De hecho, cuando se juzga el fracaso de la distribución de tierras entre los negros durante la Reconstrucción en el contexto de las Leyes Homestead, la realidad de la situación queda al descubierto. El problema nunca fue la naturaleza radical de la reforma agraria. El problema fue el racismo.
Cuando se juzga comparativamente con las historias emancipadoras de otras naciones, la experiencia de la Reconstrucción en Estados Unidos es única. Aunque los afroamericanos fueron los únicos esclavos liberados a los que se concedieron derechos políticos tan poco después de la emancipación, esos derechos eran limitados para un pueblo sin capital ni perspectivas laborales. La tierra habría servido como fuente principal para las reparaciones.
El presidente Abraham Lincoln promulgó la Ley Homestead original durante el segundo año de la Guerra Civil. Entre 1868 y 1934, concedió 246 millones de acres de tierra del oeste -una superficie cercana a la masa de tierra de California y Texas- a estadounidenses individuales, prácticamente gratis. Para recibir 160 acres de tierra del gobierno, los solicitantes tenían que completar un proceso de tres partes: primero, presentar una solicitud. Segundo, mejorar la tierra durante cinco años. Tercero, solicitar el título de propiedad.

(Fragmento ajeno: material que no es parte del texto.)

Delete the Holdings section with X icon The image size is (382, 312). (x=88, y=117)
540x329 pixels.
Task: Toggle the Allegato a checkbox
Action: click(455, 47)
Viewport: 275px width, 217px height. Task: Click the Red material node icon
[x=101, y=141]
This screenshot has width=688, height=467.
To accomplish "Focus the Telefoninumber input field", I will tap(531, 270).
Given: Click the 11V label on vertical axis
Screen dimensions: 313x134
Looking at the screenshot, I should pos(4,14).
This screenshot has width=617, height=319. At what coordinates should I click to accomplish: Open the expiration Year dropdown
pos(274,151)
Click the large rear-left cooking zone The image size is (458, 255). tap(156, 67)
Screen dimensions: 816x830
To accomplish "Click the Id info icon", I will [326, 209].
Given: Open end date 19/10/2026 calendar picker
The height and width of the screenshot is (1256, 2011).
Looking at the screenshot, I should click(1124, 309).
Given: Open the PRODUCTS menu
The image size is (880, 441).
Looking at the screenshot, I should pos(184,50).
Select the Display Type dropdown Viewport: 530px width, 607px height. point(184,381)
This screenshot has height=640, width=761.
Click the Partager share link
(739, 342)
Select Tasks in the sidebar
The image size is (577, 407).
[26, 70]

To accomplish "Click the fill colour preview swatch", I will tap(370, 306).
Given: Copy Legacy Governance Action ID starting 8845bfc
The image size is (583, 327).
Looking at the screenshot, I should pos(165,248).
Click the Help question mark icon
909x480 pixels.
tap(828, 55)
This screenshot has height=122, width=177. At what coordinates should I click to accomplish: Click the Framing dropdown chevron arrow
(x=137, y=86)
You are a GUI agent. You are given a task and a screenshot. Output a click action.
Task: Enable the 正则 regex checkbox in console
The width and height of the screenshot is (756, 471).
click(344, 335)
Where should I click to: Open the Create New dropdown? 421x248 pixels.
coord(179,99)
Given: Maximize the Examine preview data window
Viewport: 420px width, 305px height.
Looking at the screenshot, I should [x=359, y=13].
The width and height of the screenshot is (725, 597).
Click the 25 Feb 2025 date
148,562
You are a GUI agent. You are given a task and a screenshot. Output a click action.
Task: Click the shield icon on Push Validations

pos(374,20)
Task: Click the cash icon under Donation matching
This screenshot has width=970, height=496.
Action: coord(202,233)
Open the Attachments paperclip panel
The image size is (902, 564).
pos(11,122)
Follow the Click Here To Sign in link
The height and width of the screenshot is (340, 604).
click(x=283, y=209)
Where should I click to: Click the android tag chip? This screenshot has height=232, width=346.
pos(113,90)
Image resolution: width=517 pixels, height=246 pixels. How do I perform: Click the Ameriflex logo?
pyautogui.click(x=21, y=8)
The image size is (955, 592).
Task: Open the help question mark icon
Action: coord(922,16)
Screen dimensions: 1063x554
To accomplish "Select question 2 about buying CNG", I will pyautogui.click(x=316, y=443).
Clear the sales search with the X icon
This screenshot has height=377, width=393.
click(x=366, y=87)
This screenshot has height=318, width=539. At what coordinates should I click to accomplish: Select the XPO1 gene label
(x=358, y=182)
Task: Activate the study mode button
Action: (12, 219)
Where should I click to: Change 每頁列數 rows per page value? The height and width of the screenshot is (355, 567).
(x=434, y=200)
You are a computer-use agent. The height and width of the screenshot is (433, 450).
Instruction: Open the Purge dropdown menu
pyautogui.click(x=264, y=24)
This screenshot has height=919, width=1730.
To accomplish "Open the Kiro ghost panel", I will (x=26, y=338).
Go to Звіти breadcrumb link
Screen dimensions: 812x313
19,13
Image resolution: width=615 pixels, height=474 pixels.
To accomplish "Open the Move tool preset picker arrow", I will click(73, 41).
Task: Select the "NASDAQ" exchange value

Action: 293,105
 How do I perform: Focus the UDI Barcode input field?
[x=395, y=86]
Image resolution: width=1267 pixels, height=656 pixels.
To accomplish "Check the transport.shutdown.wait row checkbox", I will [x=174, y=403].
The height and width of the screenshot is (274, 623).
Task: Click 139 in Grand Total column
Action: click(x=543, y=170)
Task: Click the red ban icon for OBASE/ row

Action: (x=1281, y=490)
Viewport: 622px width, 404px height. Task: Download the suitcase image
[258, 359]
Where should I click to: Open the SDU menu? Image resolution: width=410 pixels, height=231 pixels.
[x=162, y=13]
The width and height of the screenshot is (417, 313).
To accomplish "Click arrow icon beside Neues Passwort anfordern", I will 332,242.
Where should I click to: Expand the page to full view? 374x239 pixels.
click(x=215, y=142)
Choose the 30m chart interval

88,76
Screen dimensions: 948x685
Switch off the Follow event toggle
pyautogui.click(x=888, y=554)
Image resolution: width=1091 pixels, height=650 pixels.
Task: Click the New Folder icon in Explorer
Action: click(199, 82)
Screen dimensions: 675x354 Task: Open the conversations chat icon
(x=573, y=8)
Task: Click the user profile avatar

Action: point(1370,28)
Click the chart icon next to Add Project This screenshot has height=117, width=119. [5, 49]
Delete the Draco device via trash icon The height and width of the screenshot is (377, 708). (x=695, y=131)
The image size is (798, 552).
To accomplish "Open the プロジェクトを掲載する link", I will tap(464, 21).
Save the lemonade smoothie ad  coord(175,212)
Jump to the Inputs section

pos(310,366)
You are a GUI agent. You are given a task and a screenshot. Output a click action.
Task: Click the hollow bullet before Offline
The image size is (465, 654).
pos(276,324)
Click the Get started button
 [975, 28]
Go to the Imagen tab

Debido a la fecha de aprobación de la Ley, pocas personas del Sur se beneficiaron inicialmente de ella. Sin embargo, dado que efectivamente estuvo en vigor hasta 1934, más de 1,5 millones de familias blancas -tanto nacidas en EEUU como inmigrantes- acabaron beneficiándose de ella. Y, aunque el proceso estuvo plagado de fraudes, ya que muchos colonos vendieron sus parcelas a empresas, los reclamantes originales se embolsaron los ingresos de las ventas de tierras, estableciendo una base de riqueza y capital. Al final de la Ley, se habían transferido más de 270 millones de acres de tierras occidentales a particulares, casi todos ellos blancos. Casi el 10% de toda la tierra de EEUU se entregó a los colonos por poco más que una tasa de registro.
Promulgada en 1866, poco después del final de la Guerra Civil, la Ley de Granjas del Sur (SHA) debía funcionar de forma muy similar a la Ley original. Durante el primer año de la SHA, las tierras sureñas desocupadas se ofrecían exclusivamente a los afroamericanos y a los blancos leales, pero después de 1867 incluso los antiguos confederados sin tierras presentaron su solicitud.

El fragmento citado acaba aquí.